Exercise:
Arrange the part that opens with the line containing "Given: Toggle Angle Snap" and closes with the line containing "pyautogui.click(x=250, y=175)" as a Markdown table with the columns Number and Line. Give each line its own number and omit blank lines.

Rows for locating words and elements
<<<<
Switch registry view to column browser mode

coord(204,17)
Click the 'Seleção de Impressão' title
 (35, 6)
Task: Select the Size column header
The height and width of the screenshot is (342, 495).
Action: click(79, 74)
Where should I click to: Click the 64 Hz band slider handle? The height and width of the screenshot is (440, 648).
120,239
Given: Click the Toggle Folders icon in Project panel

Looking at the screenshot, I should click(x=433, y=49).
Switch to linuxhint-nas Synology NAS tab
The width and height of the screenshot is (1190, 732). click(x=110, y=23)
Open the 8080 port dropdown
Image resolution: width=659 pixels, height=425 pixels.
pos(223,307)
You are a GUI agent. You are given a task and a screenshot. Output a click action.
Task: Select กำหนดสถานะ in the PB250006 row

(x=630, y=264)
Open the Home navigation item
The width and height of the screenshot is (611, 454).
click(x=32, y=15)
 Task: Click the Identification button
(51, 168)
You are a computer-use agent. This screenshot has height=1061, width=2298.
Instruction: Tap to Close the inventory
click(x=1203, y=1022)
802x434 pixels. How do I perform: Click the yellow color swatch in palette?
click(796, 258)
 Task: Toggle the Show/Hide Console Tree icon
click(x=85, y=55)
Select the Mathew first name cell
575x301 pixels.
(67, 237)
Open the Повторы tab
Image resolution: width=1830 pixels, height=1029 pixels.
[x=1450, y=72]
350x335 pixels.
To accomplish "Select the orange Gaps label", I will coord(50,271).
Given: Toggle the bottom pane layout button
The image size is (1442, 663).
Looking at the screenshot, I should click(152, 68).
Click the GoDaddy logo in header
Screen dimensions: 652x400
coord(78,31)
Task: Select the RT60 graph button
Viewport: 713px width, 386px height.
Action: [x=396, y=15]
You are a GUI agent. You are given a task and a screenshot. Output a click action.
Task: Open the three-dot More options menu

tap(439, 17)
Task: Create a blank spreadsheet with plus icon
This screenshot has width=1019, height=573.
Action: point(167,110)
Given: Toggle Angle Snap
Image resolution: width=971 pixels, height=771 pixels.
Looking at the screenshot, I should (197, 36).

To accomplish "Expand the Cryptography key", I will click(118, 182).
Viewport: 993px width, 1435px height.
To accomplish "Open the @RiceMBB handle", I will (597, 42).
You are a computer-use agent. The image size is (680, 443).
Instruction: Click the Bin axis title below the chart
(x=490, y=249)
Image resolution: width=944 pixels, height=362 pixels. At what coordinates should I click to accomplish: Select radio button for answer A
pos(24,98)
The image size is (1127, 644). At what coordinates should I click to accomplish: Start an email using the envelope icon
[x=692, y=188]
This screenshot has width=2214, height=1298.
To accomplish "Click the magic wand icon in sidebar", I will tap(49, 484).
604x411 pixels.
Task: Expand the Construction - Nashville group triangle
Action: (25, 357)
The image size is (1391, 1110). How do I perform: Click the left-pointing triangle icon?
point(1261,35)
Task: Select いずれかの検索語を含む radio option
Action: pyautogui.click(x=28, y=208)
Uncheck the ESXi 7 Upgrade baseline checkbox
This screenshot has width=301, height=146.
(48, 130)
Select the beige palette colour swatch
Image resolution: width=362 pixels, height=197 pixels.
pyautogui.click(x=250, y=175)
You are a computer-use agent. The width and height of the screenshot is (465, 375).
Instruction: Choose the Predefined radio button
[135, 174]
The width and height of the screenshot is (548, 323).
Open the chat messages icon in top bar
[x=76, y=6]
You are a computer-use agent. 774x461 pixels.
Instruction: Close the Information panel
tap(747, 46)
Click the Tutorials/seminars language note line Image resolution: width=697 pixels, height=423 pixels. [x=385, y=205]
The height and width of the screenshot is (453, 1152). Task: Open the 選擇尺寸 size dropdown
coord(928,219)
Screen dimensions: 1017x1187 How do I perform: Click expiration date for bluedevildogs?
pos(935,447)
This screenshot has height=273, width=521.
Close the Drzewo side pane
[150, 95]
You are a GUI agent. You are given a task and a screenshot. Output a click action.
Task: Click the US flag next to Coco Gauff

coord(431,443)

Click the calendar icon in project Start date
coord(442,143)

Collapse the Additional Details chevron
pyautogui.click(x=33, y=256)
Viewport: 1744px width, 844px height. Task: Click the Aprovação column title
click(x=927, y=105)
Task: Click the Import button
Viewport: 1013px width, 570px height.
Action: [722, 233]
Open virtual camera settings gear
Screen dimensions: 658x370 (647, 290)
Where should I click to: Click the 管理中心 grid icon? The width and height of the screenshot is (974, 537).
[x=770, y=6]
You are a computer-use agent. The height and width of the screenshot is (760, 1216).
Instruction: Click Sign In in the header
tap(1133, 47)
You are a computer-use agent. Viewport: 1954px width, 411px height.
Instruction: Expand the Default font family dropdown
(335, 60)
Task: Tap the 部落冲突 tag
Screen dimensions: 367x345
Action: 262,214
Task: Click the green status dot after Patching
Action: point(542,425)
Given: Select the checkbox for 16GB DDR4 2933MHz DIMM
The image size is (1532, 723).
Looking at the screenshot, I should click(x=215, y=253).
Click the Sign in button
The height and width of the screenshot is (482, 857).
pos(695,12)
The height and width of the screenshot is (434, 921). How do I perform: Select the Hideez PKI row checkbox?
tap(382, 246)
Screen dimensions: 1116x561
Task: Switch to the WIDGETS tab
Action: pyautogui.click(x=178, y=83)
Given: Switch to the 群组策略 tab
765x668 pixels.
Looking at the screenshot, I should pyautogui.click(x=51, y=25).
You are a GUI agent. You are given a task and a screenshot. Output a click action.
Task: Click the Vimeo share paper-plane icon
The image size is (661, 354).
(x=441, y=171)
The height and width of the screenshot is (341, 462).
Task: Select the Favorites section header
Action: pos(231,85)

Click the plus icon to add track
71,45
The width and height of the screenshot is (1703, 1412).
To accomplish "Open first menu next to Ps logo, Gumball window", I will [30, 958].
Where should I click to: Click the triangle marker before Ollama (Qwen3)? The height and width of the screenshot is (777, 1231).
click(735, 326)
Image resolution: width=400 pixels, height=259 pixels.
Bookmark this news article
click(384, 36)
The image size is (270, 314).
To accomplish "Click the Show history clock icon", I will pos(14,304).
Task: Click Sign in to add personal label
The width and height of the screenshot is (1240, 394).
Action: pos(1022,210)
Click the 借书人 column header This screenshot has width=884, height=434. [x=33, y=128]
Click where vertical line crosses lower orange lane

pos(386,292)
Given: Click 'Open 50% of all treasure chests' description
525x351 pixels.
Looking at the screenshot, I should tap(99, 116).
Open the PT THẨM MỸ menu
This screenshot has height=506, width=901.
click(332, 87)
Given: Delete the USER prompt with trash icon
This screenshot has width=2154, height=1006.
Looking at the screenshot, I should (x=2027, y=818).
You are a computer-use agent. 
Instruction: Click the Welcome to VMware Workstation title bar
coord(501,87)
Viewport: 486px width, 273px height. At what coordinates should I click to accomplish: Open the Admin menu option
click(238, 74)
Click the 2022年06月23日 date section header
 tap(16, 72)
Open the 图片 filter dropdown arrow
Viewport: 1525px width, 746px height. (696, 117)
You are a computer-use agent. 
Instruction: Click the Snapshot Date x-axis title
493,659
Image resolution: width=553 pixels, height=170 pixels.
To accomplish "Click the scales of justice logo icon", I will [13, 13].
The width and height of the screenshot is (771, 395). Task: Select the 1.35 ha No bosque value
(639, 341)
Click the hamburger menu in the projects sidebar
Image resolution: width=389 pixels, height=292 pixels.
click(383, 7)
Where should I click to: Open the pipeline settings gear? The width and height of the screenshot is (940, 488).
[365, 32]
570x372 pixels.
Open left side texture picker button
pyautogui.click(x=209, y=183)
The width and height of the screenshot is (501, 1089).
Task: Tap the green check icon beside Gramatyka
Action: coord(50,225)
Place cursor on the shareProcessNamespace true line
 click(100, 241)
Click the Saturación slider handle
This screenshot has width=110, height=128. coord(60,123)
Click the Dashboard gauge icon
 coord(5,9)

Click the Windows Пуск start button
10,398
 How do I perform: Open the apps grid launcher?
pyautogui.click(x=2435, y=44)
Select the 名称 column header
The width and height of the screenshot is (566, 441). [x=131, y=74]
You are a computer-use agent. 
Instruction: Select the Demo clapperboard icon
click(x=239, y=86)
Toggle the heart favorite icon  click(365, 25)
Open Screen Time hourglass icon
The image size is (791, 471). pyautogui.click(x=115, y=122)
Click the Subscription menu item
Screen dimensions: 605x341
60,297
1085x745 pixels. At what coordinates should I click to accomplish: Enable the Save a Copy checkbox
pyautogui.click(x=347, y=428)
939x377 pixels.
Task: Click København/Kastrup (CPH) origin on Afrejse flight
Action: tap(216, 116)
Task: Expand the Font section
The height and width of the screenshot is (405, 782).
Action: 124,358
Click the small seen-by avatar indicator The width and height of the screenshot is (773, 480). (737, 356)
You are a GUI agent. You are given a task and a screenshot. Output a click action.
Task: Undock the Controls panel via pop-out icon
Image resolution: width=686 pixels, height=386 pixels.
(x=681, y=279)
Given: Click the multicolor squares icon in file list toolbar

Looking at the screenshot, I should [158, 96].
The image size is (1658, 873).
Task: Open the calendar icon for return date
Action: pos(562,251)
>>>>
Problem solution:
| Number | Line |
|---|---|
| 1 | Given: Toggle Angle Snap |
| 2 | Image resolution: width=971 pixels, height=771 pixels. |
| 3 | Looking at the screenshot, I should (197, 36). |
| 4 | To accomplish "Expand the Cryptography key", I will click(118, 182). |
| 5 | Viewport: 993px width, 1435px height. |
| 6 | To accomplish "Open the @RiceMBB handle", I will (597, 42). |
| 7 | You are a computer-use agent. The image size is (680, 443). |
| 8 | Instruction: Click the Bin axis title below the chart |
| 9 | (x=490, y=249) |
| 10 | Image resolution: width=944 pixels, height=362 pixels. At what coordinates should I click to accomplish: Select radio button for answer A |
| 11 | pos(24,98) |
| 12 | The image size is (1127, 644). At what coordinates should I click to accomplish: Start an email using the envelope icon |
| 13 | [x=692, y=188] |
| 14 | This screenshot has width=2214, height=1298. |
| 15 | To accomplish "Click the magic wand icon in sidebar", I will tap(49, 484). |
| 16 | 604x411 pixels. |
| 17 | Task: Expand the Construction - Nashville group triangle |
| 18 | Action: (25, 357) |
| 19 | The image size is (1391, 1110). How do I perform: Click the left-pointing triangle icon? |
| 20 | point(1261,35) |
| 21 | Task: Select いずれかの検索語を含む radio option |
| 22 | Action: pyautogui.click(x=28, y=208) |
| 23 | Uncheck the ESXi 7 Upgrade baseline checkbox |
| 24 | This screenshot has width=301, height=146. |
| 25 | (48, 130) |
| 26 | Select the beige palette colour swatch |
| 27 | Image resolution: width=362 pixels, height=197 pixels. |
| 28 | pyautogui.click(x=250, y=175) |